# [WORK ORDER]
Repeat the data word for word, everything from the line containing "Identify the location of text-section-title: РАБОТА" down to the line containing "coordinates (20, 16).", both lines included.

'''

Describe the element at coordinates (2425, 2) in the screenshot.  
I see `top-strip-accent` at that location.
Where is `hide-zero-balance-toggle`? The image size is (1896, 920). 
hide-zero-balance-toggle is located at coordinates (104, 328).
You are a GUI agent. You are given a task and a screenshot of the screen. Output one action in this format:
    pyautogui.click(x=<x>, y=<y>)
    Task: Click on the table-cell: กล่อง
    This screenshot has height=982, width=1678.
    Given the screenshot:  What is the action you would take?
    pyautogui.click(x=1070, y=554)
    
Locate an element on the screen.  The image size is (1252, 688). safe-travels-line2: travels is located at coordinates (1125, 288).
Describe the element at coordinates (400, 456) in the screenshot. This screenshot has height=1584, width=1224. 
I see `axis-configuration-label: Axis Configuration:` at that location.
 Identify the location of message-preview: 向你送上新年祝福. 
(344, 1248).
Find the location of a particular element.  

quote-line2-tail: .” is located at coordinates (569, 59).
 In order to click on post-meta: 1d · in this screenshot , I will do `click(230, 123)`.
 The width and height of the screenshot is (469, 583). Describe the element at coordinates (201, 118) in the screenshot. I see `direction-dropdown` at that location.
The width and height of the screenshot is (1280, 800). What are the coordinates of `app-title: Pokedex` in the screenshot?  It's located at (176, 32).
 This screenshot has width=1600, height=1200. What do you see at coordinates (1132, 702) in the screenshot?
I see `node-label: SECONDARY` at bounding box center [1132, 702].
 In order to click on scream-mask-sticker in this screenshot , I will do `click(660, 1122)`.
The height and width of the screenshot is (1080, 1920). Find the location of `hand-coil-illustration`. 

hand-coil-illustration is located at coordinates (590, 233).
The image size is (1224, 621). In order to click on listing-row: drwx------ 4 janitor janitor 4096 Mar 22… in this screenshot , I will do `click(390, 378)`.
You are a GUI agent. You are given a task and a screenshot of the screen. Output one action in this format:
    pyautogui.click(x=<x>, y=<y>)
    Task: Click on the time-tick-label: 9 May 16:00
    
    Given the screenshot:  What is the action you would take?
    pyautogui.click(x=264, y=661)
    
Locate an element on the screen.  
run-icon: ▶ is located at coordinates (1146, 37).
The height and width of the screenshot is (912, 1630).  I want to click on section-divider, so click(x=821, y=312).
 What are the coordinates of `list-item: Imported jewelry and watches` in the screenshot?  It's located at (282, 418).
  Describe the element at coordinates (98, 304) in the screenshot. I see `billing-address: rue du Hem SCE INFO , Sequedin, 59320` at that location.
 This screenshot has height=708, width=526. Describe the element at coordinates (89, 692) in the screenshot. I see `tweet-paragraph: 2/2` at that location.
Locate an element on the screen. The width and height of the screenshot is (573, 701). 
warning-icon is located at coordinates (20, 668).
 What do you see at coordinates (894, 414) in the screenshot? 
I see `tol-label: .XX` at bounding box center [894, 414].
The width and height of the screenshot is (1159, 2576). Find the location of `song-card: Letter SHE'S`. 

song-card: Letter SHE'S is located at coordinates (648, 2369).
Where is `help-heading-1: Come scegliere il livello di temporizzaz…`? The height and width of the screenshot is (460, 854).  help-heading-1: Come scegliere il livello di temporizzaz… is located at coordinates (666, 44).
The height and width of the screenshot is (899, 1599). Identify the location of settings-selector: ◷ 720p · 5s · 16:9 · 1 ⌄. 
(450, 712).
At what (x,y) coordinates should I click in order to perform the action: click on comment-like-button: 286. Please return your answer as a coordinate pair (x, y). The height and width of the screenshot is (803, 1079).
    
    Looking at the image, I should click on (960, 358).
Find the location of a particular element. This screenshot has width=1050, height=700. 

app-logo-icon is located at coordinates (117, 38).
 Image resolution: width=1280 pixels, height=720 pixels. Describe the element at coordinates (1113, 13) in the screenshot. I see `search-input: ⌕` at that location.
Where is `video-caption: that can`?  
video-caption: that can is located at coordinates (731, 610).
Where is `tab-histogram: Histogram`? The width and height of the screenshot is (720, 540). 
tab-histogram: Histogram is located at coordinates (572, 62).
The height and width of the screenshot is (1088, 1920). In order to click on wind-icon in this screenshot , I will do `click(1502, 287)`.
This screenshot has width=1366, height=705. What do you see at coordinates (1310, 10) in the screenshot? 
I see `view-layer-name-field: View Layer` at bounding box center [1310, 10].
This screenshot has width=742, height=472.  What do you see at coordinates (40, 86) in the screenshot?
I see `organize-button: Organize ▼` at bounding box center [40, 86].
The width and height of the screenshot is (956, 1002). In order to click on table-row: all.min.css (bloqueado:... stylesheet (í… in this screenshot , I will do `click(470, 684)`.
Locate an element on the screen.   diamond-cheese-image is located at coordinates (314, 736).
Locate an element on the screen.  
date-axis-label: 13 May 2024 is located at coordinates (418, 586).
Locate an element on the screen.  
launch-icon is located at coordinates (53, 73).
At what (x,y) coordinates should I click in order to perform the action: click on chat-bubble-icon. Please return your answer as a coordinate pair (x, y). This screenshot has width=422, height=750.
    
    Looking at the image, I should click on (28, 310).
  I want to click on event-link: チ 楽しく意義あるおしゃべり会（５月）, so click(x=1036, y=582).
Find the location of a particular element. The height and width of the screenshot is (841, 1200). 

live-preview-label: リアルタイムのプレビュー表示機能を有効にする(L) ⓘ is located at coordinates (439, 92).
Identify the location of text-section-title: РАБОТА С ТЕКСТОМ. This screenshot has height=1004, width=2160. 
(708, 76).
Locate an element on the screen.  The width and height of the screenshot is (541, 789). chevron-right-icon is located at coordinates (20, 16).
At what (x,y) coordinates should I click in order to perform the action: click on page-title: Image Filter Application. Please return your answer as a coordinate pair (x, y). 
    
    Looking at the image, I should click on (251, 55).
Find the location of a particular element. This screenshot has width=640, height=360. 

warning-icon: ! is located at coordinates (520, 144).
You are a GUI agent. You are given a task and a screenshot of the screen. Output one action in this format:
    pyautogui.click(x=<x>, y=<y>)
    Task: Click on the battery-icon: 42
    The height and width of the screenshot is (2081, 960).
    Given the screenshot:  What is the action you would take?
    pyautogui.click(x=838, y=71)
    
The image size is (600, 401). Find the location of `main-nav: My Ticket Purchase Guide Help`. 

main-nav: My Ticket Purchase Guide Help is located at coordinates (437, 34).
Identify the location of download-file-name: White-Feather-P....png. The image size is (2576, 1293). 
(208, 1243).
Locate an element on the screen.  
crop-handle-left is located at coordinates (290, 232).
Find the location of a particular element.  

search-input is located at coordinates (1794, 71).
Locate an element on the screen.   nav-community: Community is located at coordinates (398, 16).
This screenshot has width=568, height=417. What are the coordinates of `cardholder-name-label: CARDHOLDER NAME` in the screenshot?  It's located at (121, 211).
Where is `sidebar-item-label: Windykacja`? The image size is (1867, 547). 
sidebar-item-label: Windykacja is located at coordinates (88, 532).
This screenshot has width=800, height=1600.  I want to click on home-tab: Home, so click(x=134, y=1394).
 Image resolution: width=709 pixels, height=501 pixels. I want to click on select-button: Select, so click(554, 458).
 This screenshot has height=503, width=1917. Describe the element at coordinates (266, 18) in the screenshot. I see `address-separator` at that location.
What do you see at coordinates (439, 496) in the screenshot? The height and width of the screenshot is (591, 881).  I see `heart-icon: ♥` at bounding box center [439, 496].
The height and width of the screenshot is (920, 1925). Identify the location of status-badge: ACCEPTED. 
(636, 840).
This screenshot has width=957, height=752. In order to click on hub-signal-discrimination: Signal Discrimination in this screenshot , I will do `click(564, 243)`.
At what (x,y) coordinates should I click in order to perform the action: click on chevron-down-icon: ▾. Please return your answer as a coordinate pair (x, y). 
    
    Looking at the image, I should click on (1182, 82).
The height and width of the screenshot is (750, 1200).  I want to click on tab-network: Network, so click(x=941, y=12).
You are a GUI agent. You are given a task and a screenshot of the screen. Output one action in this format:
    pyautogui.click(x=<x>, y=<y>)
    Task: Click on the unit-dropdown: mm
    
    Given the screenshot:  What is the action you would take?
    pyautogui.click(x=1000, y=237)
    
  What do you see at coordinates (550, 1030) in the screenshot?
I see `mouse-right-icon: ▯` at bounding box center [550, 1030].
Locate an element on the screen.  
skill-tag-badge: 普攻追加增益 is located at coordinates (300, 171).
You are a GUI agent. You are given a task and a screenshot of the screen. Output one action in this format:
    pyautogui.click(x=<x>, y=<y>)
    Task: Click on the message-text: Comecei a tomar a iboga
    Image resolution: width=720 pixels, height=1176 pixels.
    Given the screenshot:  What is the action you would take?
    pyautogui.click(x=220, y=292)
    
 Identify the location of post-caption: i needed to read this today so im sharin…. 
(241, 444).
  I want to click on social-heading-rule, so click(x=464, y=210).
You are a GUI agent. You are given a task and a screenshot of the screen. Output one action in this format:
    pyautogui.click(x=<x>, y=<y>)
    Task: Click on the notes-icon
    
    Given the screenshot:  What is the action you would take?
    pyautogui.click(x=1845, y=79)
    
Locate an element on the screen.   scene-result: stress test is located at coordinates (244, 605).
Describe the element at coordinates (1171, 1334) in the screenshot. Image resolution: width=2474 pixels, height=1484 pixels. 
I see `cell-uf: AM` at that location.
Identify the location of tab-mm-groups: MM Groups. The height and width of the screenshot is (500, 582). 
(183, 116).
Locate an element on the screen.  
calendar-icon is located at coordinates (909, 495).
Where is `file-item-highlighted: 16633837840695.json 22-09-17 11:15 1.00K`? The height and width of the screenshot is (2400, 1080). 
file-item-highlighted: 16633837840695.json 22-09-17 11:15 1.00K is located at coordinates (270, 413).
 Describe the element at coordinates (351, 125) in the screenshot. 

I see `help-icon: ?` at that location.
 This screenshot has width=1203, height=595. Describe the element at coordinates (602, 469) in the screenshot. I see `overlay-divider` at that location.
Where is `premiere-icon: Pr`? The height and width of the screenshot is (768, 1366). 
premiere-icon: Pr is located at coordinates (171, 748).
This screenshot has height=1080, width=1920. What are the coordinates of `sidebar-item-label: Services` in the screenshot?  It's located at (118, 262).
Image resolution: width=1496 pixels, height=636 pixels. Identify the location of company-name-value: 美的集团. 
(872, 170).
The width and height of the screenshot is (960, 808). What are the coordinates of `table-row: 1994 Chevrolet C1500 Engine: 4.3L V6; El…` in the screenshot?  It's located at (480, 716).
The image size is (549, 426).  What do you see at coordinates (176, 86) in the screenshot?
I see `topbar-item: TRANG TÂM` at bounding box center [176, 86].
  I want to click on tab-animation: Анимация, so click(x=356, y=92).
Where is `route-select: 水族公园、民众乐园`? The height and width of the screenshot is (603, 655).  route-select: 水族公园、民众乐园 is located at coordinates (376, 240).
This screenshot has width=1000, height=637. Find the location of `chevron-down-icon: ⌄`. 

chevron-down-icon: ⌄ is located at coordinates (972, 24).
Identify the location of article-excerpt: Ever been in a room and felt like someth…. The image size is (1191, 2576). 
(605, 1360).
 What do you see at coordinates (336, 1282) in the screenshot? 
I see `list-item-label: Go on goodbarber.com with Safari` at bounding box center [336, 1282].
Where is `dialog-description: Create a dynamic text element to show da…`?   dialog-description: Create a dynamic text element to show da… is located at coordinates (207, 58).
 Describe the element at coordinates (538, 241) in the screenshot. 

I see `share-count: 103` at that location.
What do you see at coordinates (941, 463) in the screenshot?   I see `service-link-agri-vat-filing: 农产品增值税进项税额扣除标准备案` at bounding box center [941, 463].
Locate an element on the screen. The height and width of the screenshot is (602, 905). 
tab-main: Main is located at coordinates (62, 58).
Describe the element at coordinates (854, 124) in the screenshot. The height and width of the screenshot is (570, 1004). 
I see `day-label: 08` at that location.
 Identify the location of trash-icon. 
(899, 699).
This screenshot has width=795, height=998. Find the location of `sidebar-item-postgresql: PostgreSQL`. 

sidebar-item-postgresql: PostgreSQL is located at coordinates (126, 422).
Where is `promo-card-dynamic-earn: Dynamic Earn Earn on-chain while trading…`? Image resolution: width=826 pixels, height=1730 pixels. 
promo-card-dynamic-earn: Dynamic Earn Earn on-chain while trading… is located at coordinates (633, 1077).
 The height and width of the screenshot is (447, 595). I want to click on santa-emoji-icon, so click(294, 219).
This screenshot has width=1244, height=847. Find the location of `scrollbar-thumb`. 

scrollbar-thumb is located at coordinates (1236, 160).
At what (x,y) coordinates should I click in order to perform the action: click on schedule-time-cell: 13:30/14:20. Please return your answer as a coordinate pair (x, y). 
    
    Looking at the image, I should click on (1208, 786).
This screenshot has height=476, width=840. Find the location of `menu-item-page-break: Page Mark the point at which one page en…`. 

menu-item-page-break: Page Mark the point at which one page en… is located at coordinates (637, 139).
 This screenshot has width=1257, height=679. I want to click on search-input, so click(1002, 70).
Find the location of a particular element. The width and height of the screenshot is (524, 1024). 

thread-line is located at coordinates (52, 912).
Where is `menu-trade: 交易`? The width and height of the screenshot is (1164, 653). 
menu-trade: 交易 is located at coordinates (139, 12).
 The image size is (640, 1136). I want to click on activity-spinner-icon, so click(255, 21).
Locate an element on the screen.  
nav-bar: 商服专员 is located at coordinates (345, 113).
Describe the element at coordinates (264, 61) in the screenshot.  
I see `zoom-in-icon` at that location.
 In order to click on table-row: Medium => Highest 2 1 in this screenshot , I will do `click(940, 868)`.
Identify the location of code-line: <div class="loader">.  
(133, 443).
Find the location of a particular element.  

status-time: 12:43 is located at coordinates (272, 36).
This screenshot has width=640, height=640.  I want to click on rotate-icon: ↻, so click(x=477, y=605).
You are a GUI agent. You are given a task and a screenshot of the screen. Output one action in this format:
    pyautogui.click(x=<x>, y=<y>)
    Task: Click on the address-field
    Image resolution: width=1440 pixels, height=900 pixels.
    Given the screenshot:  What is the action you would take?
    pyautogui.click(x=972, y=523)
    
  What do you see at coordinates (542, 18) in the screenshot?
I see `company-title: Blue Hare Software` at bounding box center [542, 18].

'''

# [SOLUTION FOR THIS TASK]
Identify the location of text-section-title: РАБОТА С ТЕКСТОМ. This screenshot has height=1004, width=2160. 
(708, 76).
Locate an element on the screen.  The width and height of the screenshot is (541, 789). chevron-right-icon is located at coordinates (20, 16).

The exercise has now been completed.